Not less than ten (10) working days before an election, each employer is required to post in a conspicuous location a notice informing employees of their rights and obligations to take voting leave.
New York law does not require employers to provide employee bereavement leave. Bereavement leave is leave that is taken by an employee due to the death of another individual, usually a close relative. Employers may choose to provide bereavement leave and may be required to comply with any bereavement policy or practice it maintains.
Family and Medical Leave Act
Employers in New York must adhere to the Family and Medical Leave Act (FMLA), as this is a federal policy.

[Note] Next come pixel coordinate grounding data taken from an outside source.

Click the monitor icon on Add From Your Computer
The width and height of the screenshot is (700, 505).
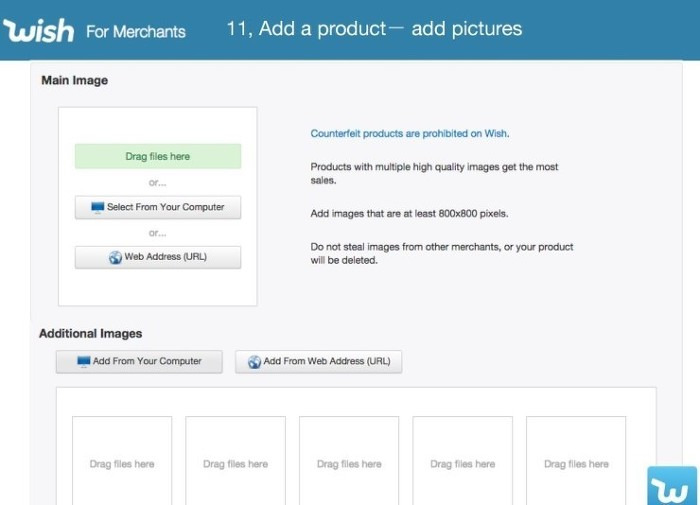(83, 361)
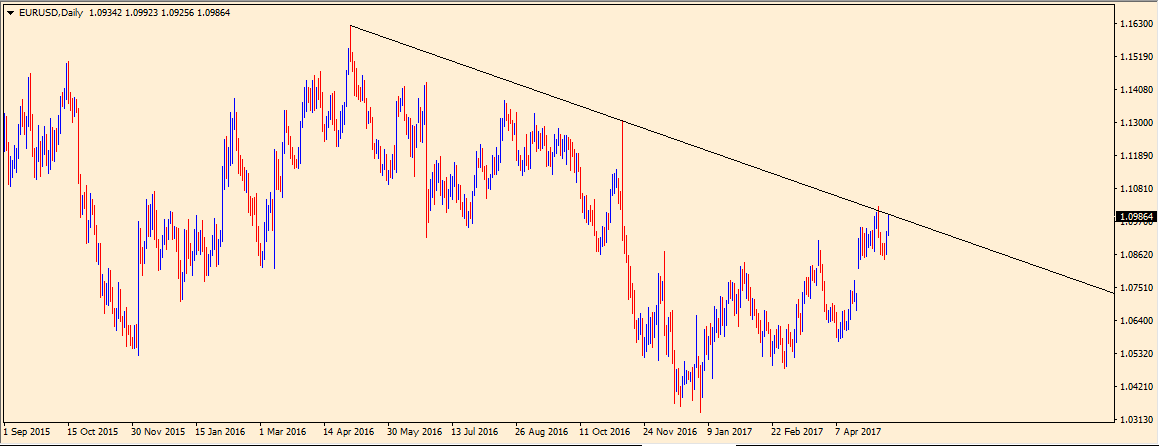Image resolution: width=1159 pixels, height=446 pixels.
Task: Click the 24 Nov 2016 date label
Action: (671, 432)
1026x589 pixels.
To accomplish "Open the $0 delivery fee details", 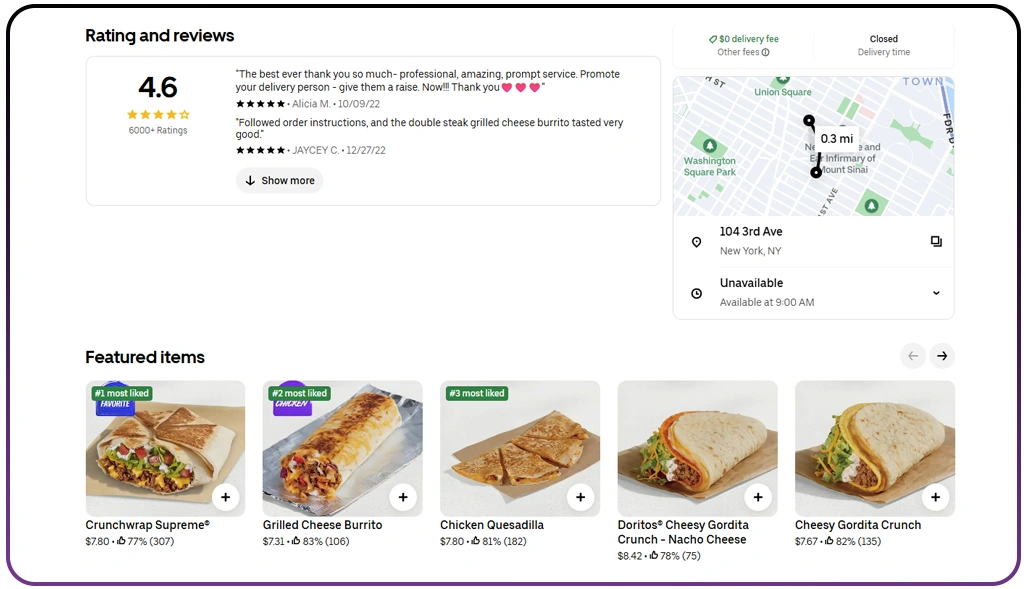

If an employer has at least 50 employees for 20 weeks in the previous or current year, the employer in New York is subject to the FMLA.
Employees in New York may take leave for FMLA if they have been employed in the same place for a minimum of 12 months if they have worked at least 1,250 hours during the last 12 months, and if they work at a location with a minimum of 50 employees within a 75-mile radius.
An employee, under FMLA, may take leave:
- To handle qualifying circumstances that arise out of a family member’s active military service
- To recover from a severe illness or health condition
- To take care of a family member with a serious health issue
- To bond with or care for a newborn or adopted child
- To take care of a member of the family who has suffered a severe injury while on military duty.
Under the FMLA, employees can receive 12 weeks’ leave. This leave renews every year if the worker remains eligible. If an employee is taking care of an injured person who suffered injuries during active military service, they are entitled to 26 weeks of leave during a year.
During this leave, employees may continue paying into and receiving health insurance at the same cost paid while at work. While FMLA leave is not paid, employees might be required or allowed to use their paid leave. However, if you are taking a leave for any reason covered by New York paid family leave programs or the temporary disability insurance, individuals may be entitled to benefits during this time off.
New York Paid Family Leave
New York has a paid family leave program for workers who have been employed at the same job for 26 weeks. Under this law, employees may take leave to bond with and care for a new child, handle circumstances arising from a family member’s deployment or military duty, or care for a family member with a serious illness or health condition. Employees can take up to three months of family leave and receive 67% of their standard wages.
Employers offering parental leave for a biological child are also obligated to provide workers with as much leave for adopting a younger child or preschool age (up to 18 years if said individual has a disability).
Military Family Leave
New York also has a military family leave law that applies to employers with at least 20 employees. If an employee has a spouse in the Armed Forces, Reserves, or the National Guard and is deployed during a period of military combat, employees must give employees up to 10 days of leave while the spouse is on leave during deployment.